Exploring Short-Wavelength Phase-Matching Nonlinear Optical Crystals by Employing KBe 2 BO 3 F 2 as the Template.

Exploration of nonlinear optical (NLO) crystals that are competent in generating short-wavelength ultraviolet (UV, λ ≤ 266 nm, and even deep-UV, λ ≤ 200 nm) coherent light output by direct second harmonic generation (SHG) remains a formidable challenge. Herein, four UV/deep-UV NLO crystals, M 2 B 4 SO 10 (M = K, Rb, and Cs) and Rb 3 B 11 PO 19 F 3 , were successfully synthesized by evolving the KBe 2 BO 3 F 2 (KBBF) structure into mixed-anionic borosulfate and fluoroborophosphate systems. They display functional [B 4 SO 10 ] ∞ or [B 11 PO 19 F 3 ] ∞ KBBF-type layers that are composed of [BO 3 ], [BO 4 ], and [SO 4 ] groups or [BO 3 ], [BO 4 ], [BO 3 F], and [PO 4 ] groups, respectively.
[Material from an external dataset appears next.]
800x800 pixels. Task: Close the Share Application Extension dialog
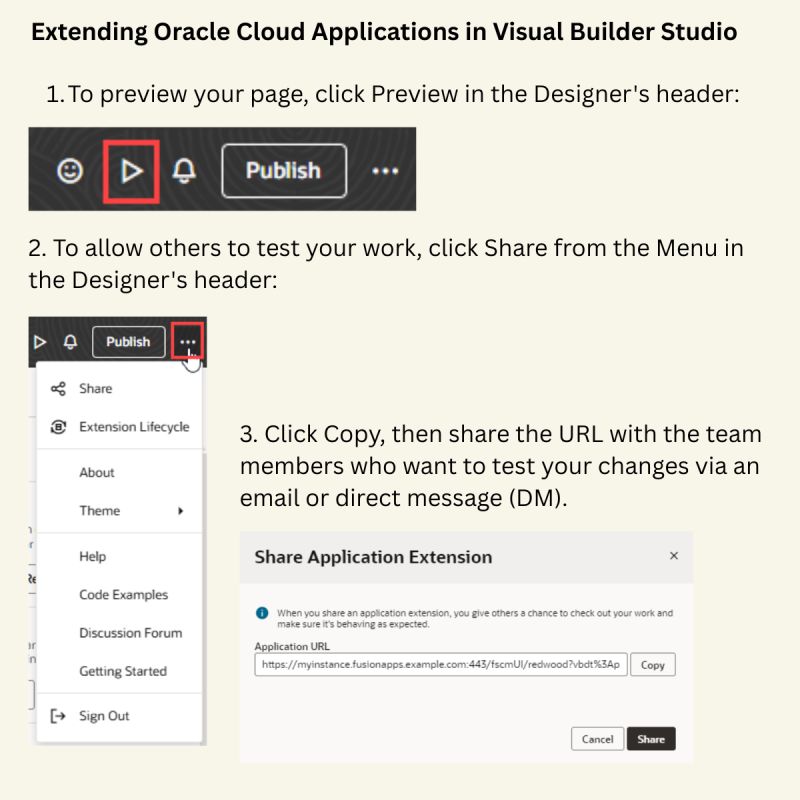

Experimental characterization and numerical computation results indicate that these crystals possess exceptional NLO performance, including large SHG responses (0.9-1.7 × KDP at 1064 nm and 0.1-0.3 × β-BBO at 532 nm) and adequate birefringence to fulfill the SHG phase-matching (PM) condition at 266 nm. In particular, the shortest type-I PM wavelength (λ PM ) of Rb 3 B 11 PO 19 F 3 reaches 180 nm, which implies that Rb 3 B 11 PO 19 F 3 can become a prospective deep-UV NLO crystal. In addition, single crystals of K 2 B 4 SO 10 , Rb 2 B 4 SO 10 , and Cs 2 B 4 SO 10 are easily obtained by the high-temperature solution approach. This work will facilitate the discovery of short-wavelength PM NLO crystals by using the KBBF structure as the template.